REQUIRED TASK 1: Retype the rows from the line that contains "The image size" through the line that contains "click(x=521, y=528)", keeping both of those lines and nothing outside them. Leave out the pictures.

O'Neill's playwriting career is oddly similar to that of Sam Shepard: He had an early series of realistic short plays, followed by a period of experiment, when he explored a variety of artistic impulses and writing styles. Eventually, he wrote a handful of plays, rooted in realism, sometimes autobiographical, which revealed, nevertheless, what he'd learned through experiment. In the best of these, The Iceman Cometh, Long Day's Journey into Night, and A Moon for the Misbegotten, O'Neill built vehicles of immense emotional power with psychologically rich characters and fairly organic plots.
MOON revolves around the Irish-American earth mother, Josie Hogan, a tall, rough-hewn woman, who promotes a course image of herself to cover a fragile and vulnerable interior. The other two "imposters" of the play are her father, Phil Hogan, and the landlord of their tired Connecticut farm, James Tyrone (based on O'Neill's brother), a third-rate Broadway actor, who has drunk his life away, chasing loose women and acting a fool. Nevertheless, Josie secretly harbors feelings for him. The play hinges on what happens when her father, through a clever, inebriated deception, convinces her to blackmail Tyrone into selling them the farm rather than selling it to their rich, obnoxious neighbor (for a much higher price). The subterfuge leads to one of the most poignant love scenes in American dramatic literature, as Josie and Jim Tyrone discover that they know and understand the person beneath the mask better than they each thought, and it's still not enough to unite them.
O'Neill's original title for the play was The Moon Bore Twins. We can be grateful for the change, though the original title does carry a measure of insight with it, for Josie and Tyrone are, if not identical twins psychologically, at least inversions of the same chord-doomed to occupy separate, mutually exclusive worlds.

SUPPLIED ENTRIES:
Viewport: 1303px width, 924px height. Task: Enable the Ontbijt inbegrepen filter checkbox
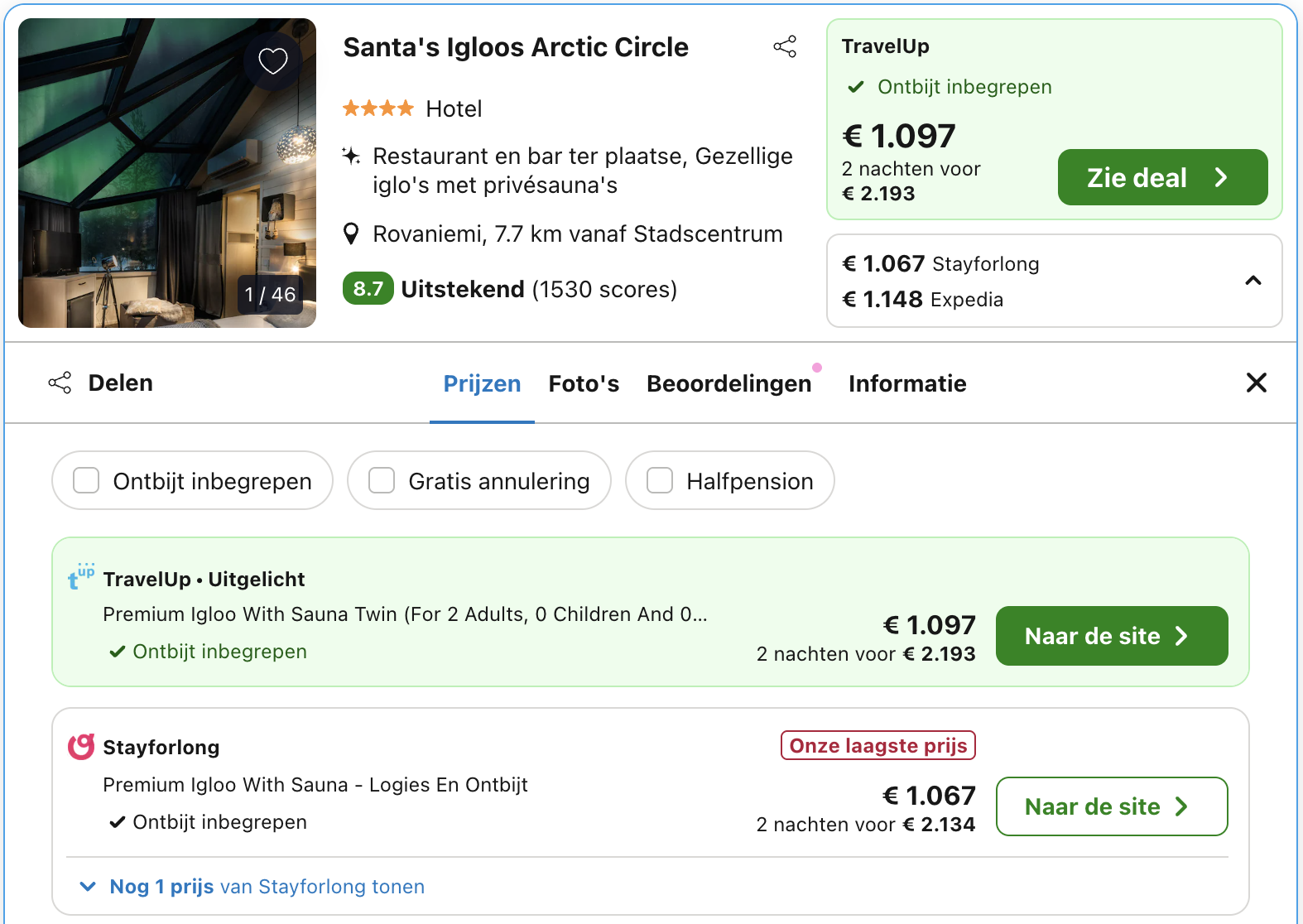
--
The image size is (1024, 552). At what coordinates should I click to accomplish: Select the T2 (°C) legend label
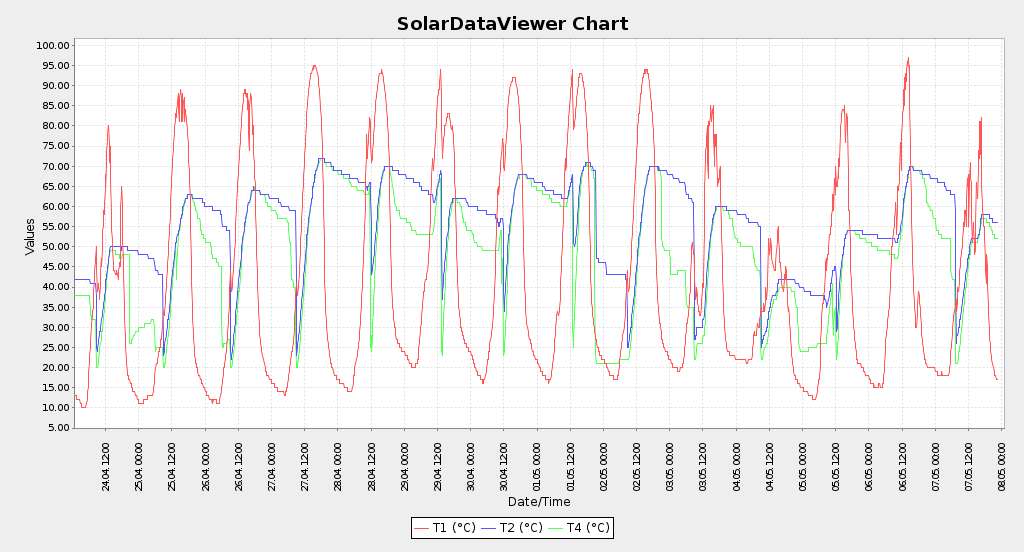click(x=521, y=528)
...
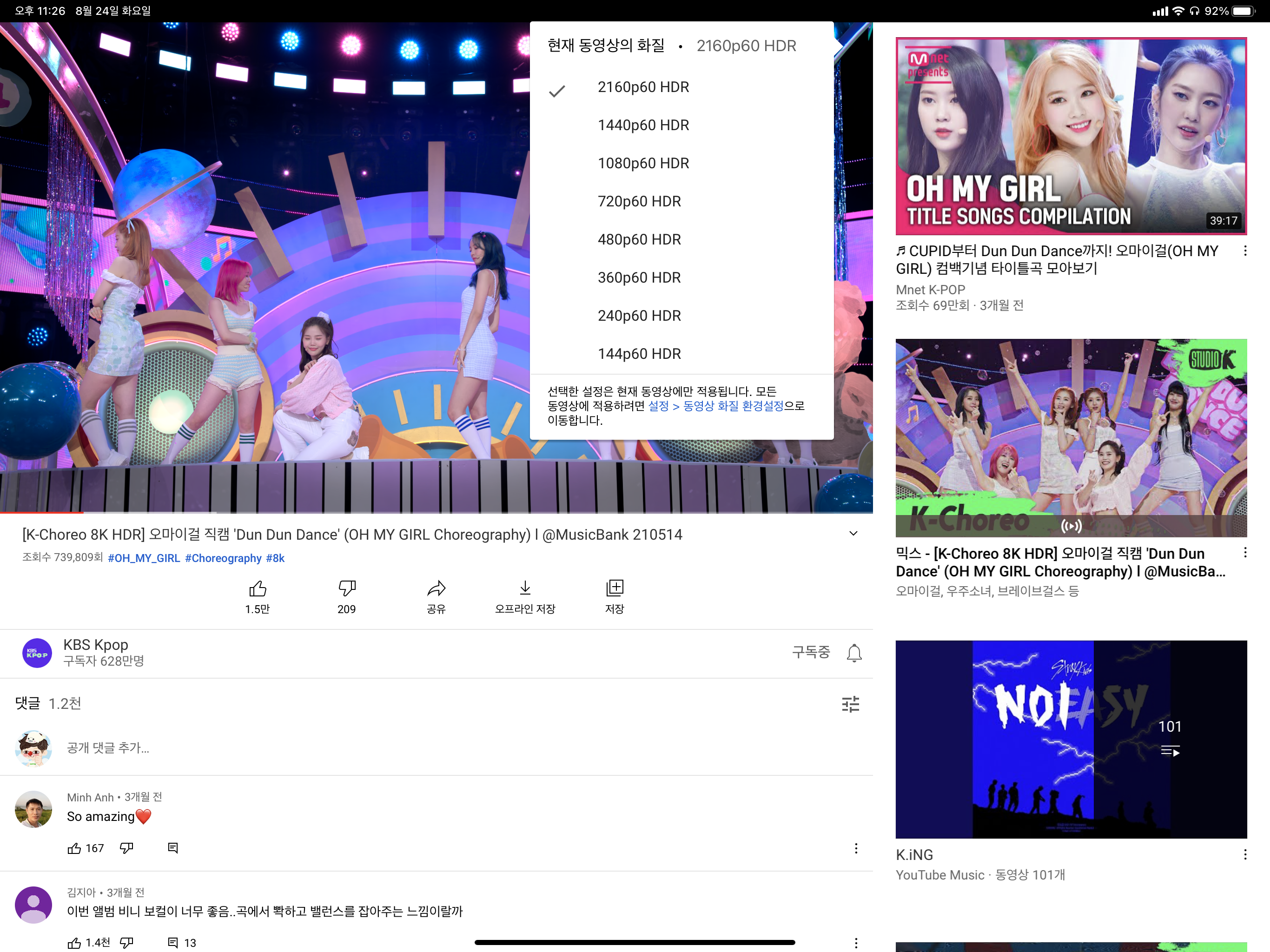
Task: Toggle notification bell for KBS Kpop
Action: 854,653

REQUIRED TASK 2: In the passage about O'Neill's plays, which plays are named as the best of his later, realism-rooted work?

FULL SOLUTION 1:
The image size is (1024, 552). At what coordinates should I click to accomplish: Select the T2 (°C) legend label
click(x=521, y=528)

FULL SOLUTION 2:
- The Iceman Cometh
- Long Day's Journey into Night
- A Moon for the Misbegotten